Participant recruitment and sampling
Purposive sampling included users and volunteers from both formal and informal food aid settings, with a focus on non-referral, community-led services to capture under-documented experiences (Sedgwick, Reference Sedgwick2013).
Nineteen participants were recruited: nine food bank users and ten volunteers. The final sample size was guided by principles of data saturation and information power rather than a predetermined numerical target. Recruitment continued until no substantially new themes or insights were emerging across interviews and sufficient depth had been achieved to address the study aims.
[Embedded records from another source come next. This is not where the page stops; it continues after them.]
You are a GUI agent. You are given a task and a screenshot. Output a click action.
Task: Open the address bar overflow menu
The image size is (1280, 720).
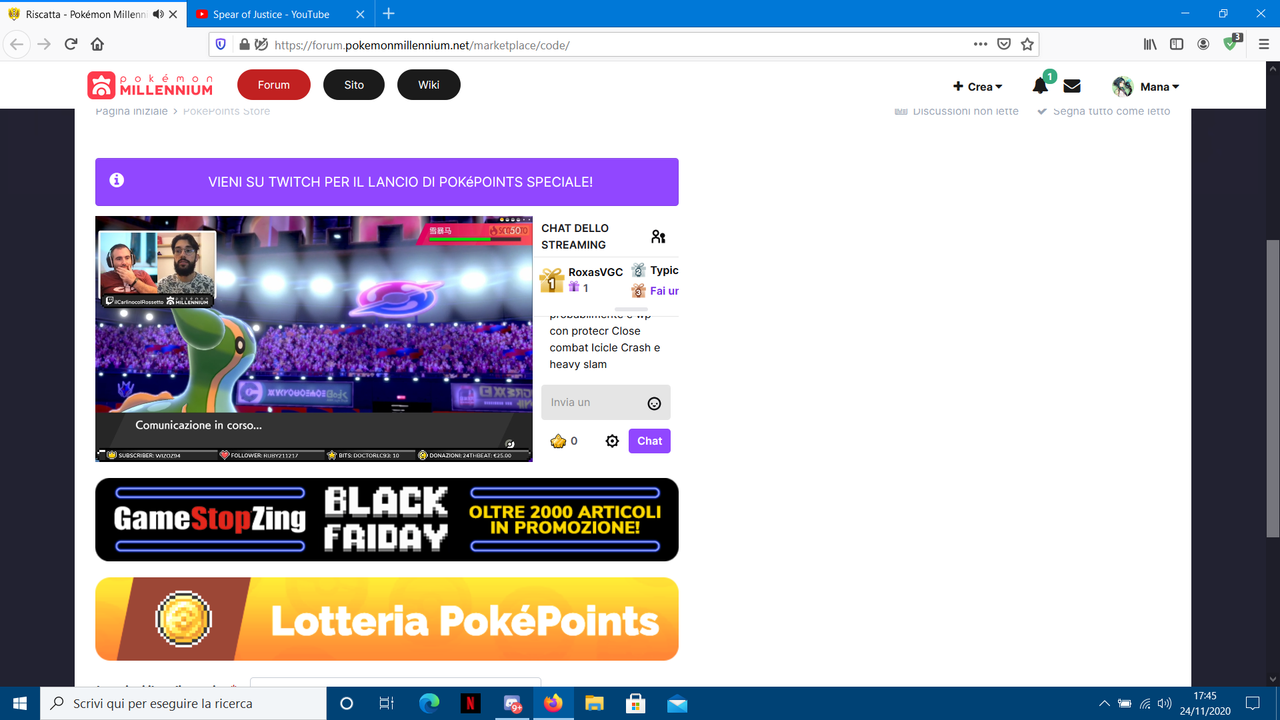pos(980,44)
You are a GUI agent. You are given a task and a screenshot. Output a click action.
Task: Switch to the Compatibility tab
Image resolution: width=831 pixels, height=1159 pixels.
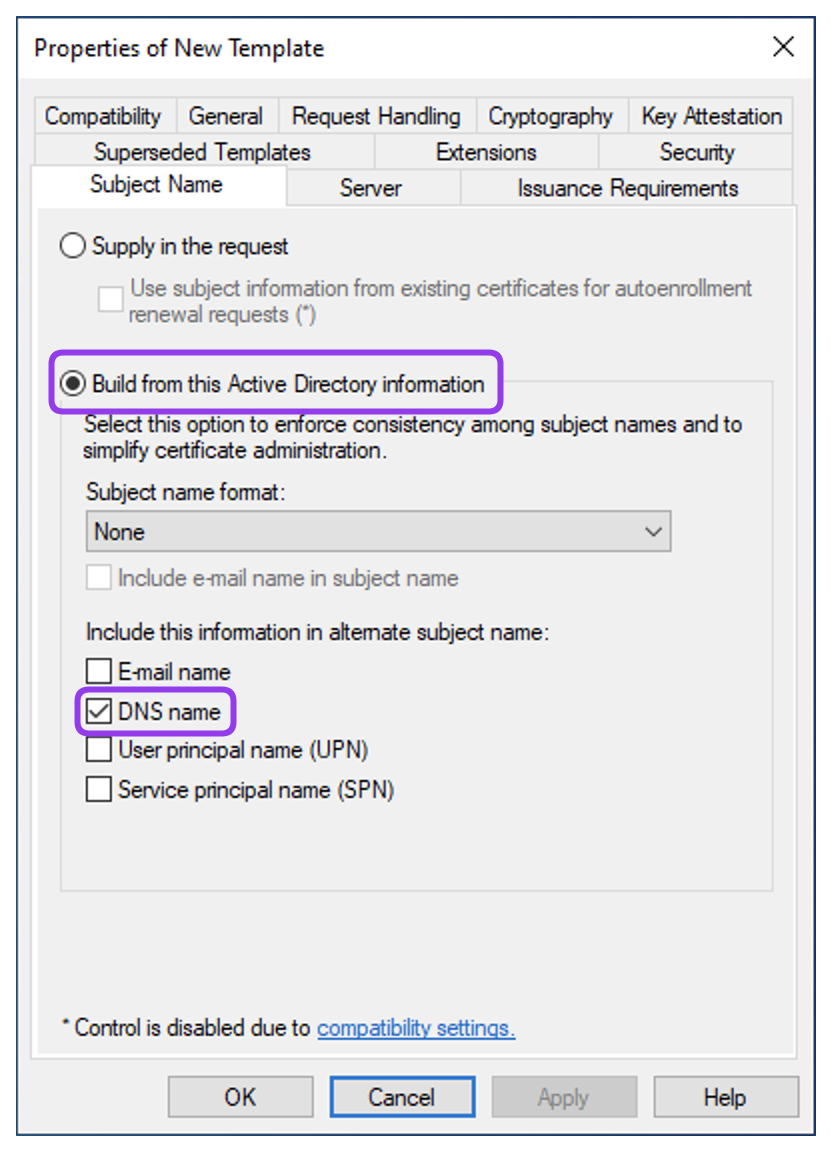coord(104,116)
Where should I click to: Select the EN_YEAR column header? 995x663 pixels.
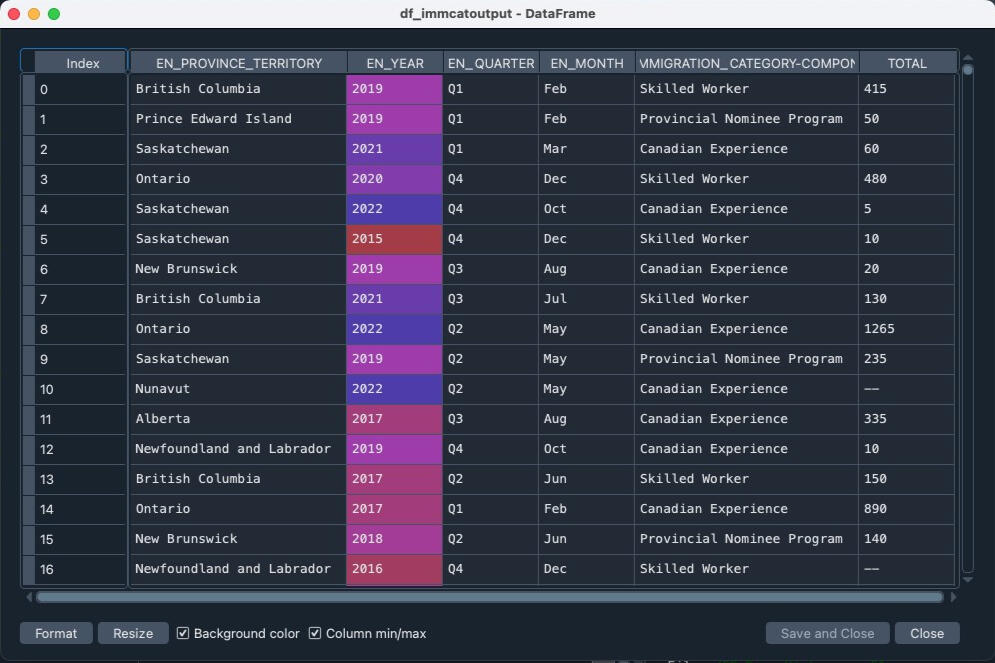pos(395,63)
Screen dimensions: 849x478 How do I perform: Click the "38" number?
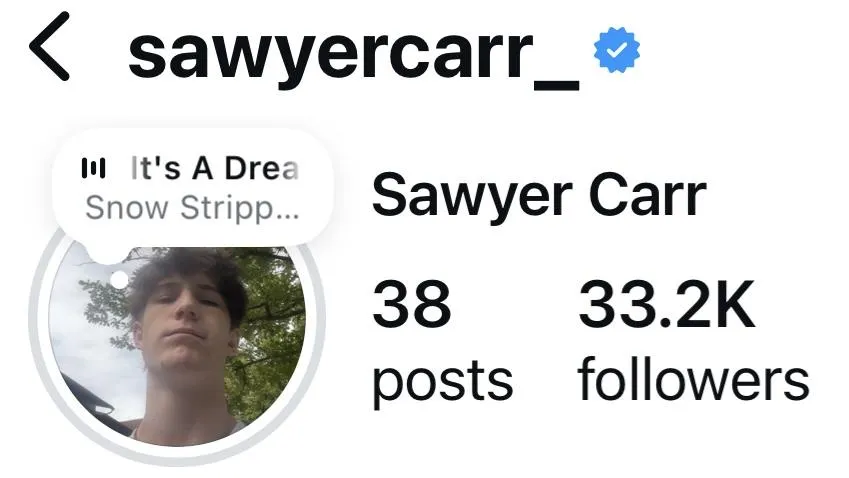412,304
The focused research question, inclusion of two analytically relevant participant groups, and use of in-depth semi-structured interviews contributed to high information power, supporting the adequacy of the sample size.
Recruitment occurred via personal and professional networks, including associates of the researcher and individuals identified through LinkedIn profiles that indicated volunteer or professional roles in food banks. Additional participants were approached in person at food banks with support from on-site volunteers. Food banks also distributed study information sheets detailing the research purpose, key topics, and ethical considerations.
Three users declined to participate, without providing reasons. The researcher had prior relationships with four participants (one volunteer and three users), while other participants were previously unknown.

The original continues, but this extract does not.